Tangerang, aksaraharian.com – Unit Penegakan Hukum (Gakkum) Satuan Lalu Lintas (Satlantas) Polresta Tangerang tengah menyelidiki kecelakaan lalu lintas yang melibatkan sebuah minibus dan sepeda listrik di Jalan Raya Citra Raya Boulevard, tepatnya di dekat Cluster Lavender Lane 1, Desa Ciakar, Kecamatan Panongan, Kabupaten Tangeran.
Peristiwa nahas tersebut terjadi pada Kamis (16/7/2026) sekitar pukul 06.25 WIB. Akibat kecelakaan itu, pengendara sepeda listrik berinisial SN (36), warga Kecamatan Panongan, meninggal dunia di lokasi kejadian setelah mengalami luka berat di bagian kepala.
Kasat Lantas Polresta Tangerang, Kompol Fery Oktaviari Pratama, mengatakan pihaknya telah melakukan olah tempat kejadian perkara (TKP), mengamankan kendaraan yang terlibat, serta meminta keterangan dari pengemudi dan sejumlah saksi.
“Kecelakaan ini masih dalam proses penyelidikan.
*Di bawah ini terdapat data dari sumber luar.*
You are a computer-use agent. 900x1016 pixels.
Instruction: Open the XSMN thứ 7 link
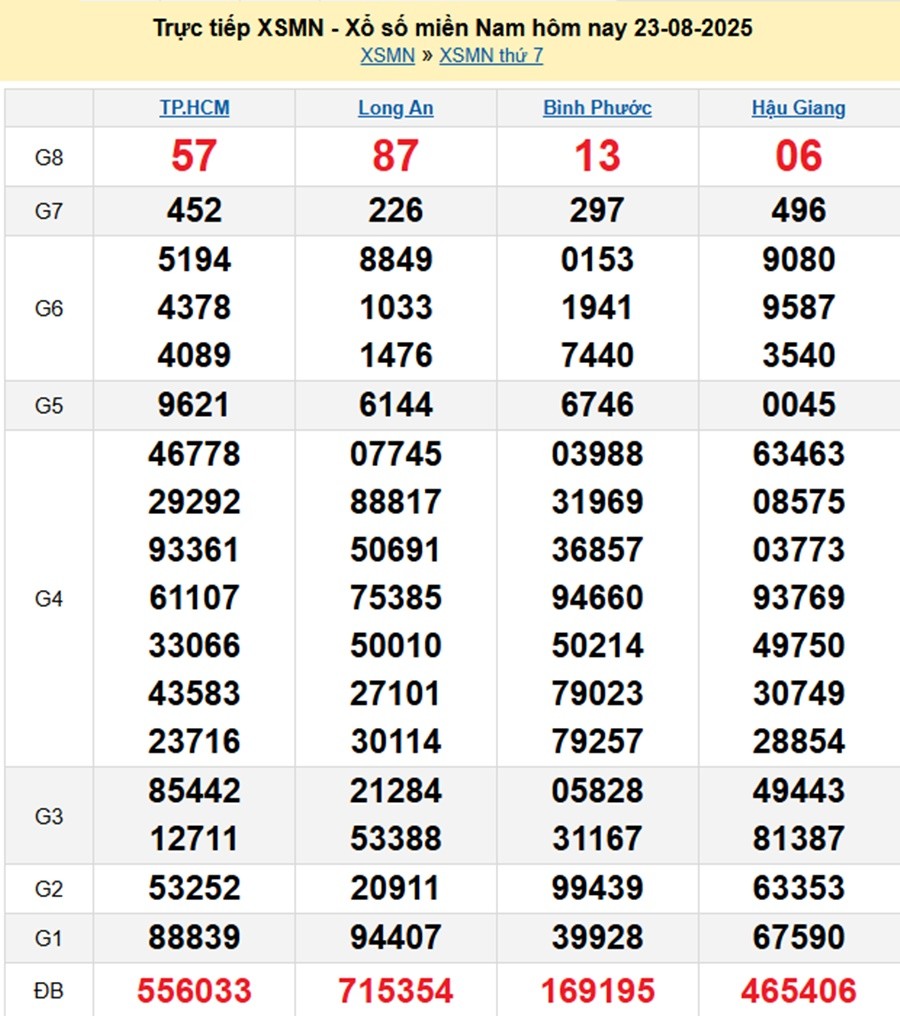click(491, 56)
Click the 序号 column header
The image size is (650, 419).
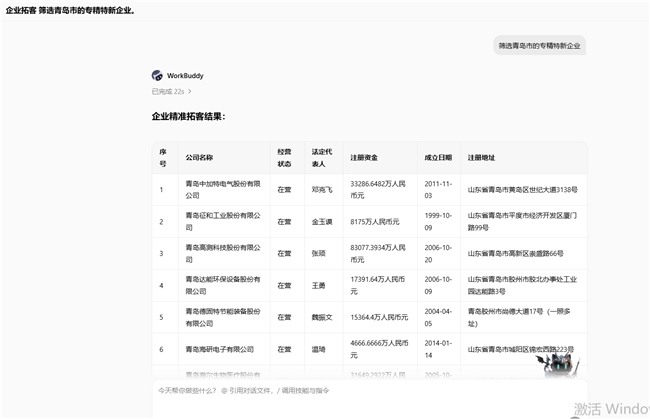tap(163, 157)
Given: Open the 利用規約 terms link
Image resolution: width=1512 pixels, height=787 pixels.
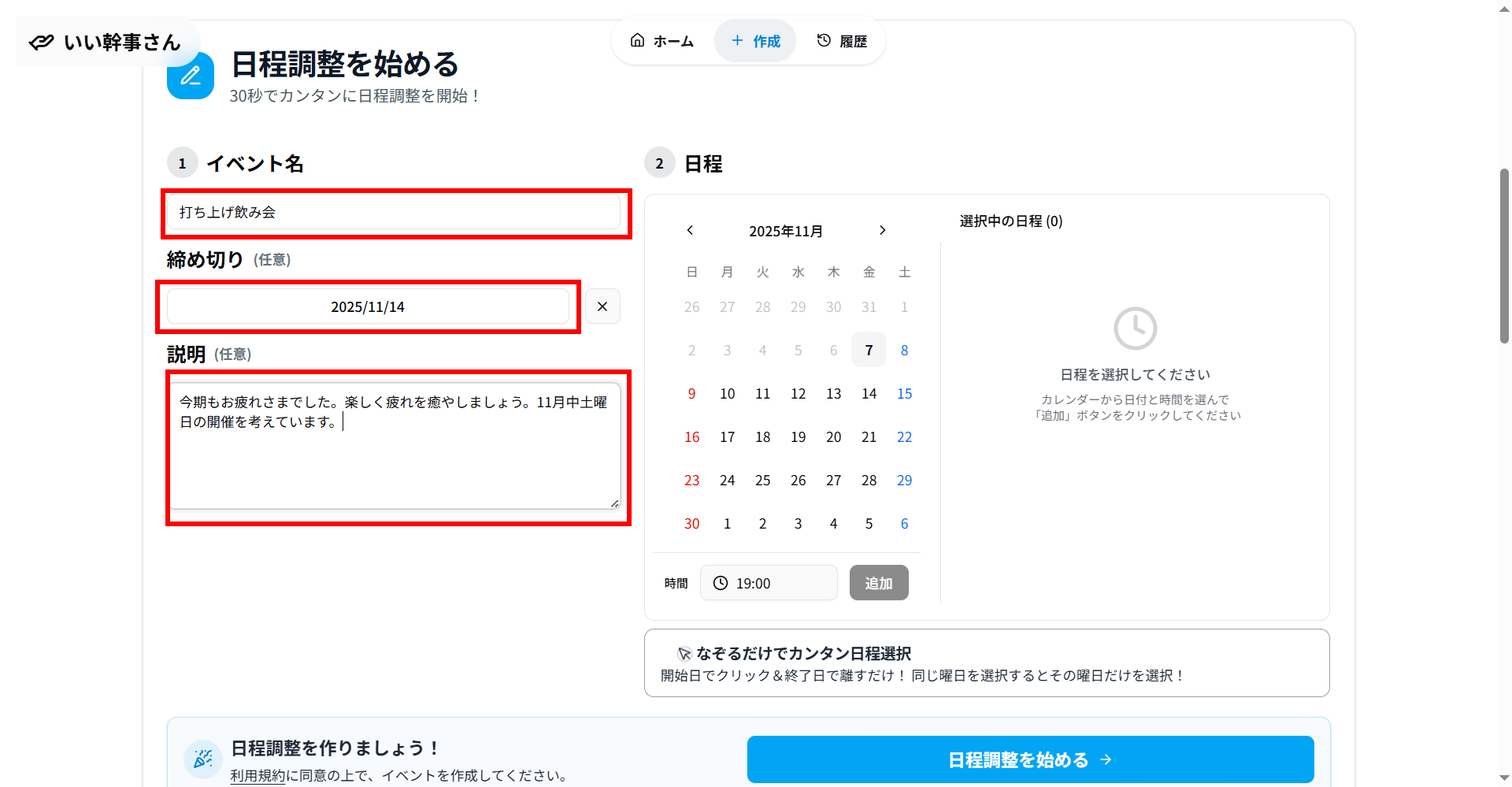Looking at the screenshot, I should click(258, 775).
Seluruh proses dilakukan untuk mengetahui secara utuh penyebab terjadinya kecelakaan,” ujar Fery, Sabtu (18/7/2026).
Berdasarkan hasil penyelidikan sementara, kecelakaan bermula saat minibus yang dikemudikan perempuan berinisial R (32), warga Kemayoran, Jakarta Pusat, melaju dari arah Citra Raya menuju Panongan. Saat tiba di lokasi kejadian, kendaraan tersebut menabrak sepeda listrik yang berada di depannya dan dikendarai korban.
Akibat benturan keras tersebut, korban meninggal dunia di tempat dan selanjutnya dievakuasi ke RSUD Balaraja.
Dari hasil pemeriksaan awal, minibus mengalami kerusakan berupa lecet pada bodi depan sebelah kanan, sedangkan sepeda listrik mengalami kerusakan di bagian samping kiri.
Kompol Fery mengimbau seluruh pengguna jalan agar selalu mengutamakan keselamatan dengan mematuhi peraturan lalu lintas, menjaga jarak aman dengan kendaraan di depan, serta meningkatkan kewaspadaan saat berkendara.
“Kewaspadaan serta kepatuhan terhadap aturan menjadi kunci untuk mencegah terjadinya kecelakaan lalu lintas,” tegasnya.
Ia menambahkan, Satlantas Polresta Tangerang akan menangani perkara tersebut secara profesional sesuai prosedur hukum yang berlaku. Penyidik juga masih terus mengumpulkan alat bukti guna memastikan penyebab kecelakaan secara menyeluruh.